The Witch of Buchenwald

Ilse Koch was the wife of Karl Koch, commandant of the notorious Buchenwald Nazi concentration camp during World War II. Not content to be a quiet military wife, Ilse immersed herself in a decadent lifestyle at the camp. The Kochs lived lavishly at Buchenwald, eating and drinking and partying as prisoners around them starved. It was reported that she and her husband even hosted orgies for the SS guards.

Ilse soon became an SS Aufseherin, or overseer. She was a reputed sadist who was so cruel that she was dubbed the “Bitch of Buchenwald,” a corruption of the German Die Hexe van Buchenwald, “Witch of Buchenwald.” She enjoyed tormenting prisoners as she rode around the camp on her horse.

She had a special fascination with tattoos. She singled out prisoners whose tattoos caught her eye and ordered them killed by the SS guards. Their skins were tanned, from which she had custom lampshades, book covers, and gloves made for her. She was reportedly especially fond of a purse made of human skin. Another of her hobbies was collecting shrunken human heads.

Waste not, want not. 

It took a world war to rip the facade from a regime so brutal that it still shocks the conscience of civilized nations. When the nearby town of Weimar, Germany, was liberated by Allied forces, General Patton forced its citizens to march past the piles of corpses, the crematoria, and the grisly body organ samples from Buchenwald. A holocaust happened in their land as they looked the other way.

See no evil. Hear no evil. Speak no evil.

For years I wondered how the world could not know what was happening in Nazi Germany. Now I understand. They chose not to see.

Knowledge is painful.

It tears at our hearts, our souls, and our conscience. It brings us to our knees and confers upon us the responsibility to act. And it makes us vulnerable to loss, to retribution, to the criticism of others.

It’s so much easier to live in ignorance.

The recent videos exposing the thriving business behind the abortion industry have ripped off the facade of “women’s health.” It revealed what we guessed at but didn’t want to acknowledge:

Once a person is declared non-viable, nothing is sacred.

Today, people are being harvested for their organs and tissue.
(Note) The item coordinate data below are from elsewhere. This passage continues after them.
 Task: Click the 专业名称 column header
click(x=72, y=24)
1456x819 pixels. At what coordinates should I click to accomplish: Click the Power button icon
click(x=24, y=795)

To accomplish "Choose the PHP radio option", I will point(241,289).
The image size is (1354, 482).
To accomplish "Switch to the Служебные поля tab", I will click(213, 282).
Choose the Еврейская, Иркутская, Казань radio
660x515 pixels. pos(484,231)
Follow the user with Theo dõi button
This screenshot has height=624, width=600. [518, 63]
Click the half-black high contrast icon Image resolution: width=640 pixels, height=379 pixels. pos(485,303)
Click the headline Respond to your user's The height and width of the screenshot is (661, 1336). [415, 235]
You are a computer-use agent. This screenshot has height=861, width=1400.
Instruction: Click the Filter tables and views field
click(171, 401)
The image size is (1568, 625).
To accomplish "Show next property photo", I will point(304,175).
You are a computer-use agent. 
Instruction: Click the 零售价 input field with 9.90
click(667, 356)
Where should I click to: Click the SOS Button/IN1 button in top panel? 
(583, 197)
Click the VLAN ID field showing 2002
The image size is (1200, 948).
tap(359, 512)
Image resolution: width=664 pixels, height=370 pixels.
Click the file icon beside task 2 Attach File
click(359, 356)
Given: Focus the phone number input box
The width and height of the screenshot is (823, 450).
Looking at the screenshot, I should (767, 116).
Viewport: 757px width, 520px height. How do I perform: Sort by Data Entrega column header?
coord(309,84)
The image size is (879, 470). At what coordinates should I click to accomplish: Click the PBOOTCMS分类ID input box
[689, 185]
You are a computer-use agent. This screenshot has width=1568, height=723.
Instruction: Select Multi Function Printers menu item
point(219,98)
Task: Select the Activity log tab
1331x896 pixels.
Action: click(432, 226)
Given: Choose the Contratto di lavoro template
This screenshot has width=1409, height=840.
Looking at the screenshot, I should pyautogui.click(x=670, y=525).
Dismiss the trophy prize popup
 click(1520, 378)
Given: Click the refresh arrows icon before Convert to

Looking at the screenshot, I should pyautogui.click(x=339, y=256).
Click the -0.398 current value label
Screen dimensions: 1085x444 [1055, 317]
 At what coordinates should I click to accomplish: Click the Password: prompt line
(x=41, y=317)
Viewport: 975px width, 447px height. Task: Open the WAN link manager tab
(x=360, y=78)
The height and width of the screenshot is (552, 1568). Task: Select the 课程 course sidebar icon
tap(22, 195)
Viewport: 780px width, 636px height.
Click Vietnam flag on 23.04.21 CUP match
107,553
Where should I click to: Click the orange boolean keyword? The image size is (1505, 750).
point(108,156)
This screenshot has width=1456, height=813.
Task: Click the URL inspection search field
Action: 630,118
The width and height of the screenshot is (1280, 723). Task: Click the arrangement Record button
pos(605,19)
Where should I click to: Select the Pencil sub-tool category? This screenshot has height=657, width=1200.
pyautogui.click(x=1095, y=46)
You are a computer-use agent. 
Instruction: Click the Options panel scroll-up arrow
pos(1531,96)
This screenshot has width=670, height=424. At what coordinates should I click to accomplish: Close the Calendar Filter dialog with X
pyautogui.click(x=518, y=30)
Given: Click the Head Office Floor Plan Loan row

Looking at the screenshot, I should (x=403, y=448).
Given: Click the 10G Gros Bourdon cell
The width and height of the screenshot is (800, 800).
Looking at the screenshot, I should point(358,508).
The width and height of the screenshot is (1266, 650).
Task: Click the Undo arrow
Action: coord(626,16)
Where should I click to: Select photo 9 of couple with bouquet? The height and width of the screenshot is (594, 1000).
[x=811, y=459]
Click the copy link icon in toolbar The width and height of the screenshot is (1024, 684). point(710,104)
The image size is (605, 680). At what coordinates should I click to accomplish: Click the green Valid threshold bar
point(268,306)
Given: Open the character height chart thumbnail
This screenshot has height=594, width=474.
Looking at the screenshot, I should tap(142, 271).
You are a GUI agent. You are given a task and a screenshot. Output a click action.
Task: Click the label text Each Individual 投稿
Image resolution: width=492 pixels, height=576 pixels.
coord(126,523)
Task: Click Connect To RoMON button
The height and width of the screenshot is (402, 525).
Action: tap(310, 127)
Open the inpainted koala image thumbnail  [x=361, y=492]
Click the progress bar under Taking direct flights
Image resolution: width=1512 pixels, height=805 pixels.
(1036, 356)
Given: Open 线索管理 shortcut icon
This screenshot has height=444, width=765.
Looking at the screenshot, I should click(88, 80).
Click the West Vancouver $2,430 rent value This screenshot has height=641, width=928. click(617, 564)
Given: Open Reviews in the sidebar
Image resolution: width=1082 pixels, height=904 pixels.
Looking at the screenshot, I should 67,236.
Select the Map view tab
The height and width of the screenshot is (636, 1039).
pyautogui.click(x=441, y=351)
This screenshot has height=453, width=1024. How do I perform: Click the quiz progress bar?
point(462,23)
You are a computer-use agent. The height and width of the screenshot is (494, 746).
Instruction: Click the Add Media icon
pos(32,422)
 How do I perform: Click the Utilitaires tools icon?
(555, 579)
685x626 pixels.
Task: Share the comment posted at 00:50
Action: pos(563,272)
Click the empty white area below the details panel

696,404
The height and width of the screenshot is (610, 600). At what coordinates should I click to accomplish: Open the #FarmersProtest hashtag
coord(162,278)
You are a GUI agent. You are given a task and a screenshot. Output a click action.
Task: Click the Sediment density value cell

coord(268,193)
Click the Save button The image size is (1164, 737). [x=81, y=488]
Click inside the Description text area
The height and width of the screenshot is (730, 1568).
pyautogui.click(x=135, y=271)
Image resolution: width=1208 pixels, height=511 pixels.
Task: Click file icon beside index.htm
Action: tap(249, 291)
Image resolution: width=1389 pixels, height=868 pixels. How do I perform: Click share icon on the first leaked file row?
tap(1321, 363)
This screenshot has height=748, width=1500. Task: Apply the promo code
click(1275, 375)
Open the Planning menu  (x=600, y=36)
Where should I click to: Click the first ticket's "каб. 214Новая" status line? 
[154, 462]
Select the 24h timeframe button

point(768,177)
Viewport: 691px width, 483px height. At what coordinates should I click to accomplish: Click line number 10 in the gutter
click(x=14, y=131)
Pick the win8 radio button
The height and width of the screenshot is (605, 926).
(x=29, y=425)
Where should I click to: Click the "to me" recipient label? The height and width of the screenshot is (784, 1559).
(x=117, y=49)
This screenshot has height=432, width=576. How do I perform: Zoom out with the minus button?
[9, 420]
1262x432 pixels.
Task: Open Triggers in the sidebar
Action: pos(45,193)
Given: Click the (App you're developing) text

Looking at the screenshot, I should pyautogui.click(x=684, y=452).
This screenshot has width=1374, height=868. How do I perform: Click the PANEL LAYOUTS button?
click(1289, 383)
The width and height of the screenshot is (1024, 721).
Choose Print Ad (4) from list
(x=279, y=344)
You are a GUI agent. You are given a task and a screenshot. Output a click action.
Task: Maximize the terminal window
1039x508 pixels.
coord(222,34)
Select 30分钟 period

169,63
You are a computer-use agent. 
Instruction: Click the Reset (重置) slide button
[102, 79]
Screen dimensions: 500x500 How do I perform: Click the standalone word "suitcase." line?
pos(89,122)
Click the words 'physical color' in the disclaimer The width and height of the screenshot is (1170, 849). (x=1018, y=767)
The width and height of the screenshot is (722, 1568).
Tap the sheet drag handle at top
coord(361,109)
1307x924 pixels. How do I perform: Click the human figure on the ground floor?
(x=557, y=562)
It’s big business, it’s the next logical step, and it’s been done before.

Waste not, want not. 

Will we stand with the citizens of Weimar one day and be forced to look upon the injustice that swirled around us as we busied ourselves with distractions that conveniently hid the truth? Will we weep then for the lives we could have saved if only we had spoken up?

Or will we open our eyes now to seek out the wisdom of God?

Are we willing to discover what breaks His heart? Do we have the courage to embrace the pain?

If we can do this, we can become His hands and His feet and His voice on behalf of a new generation who is perishing.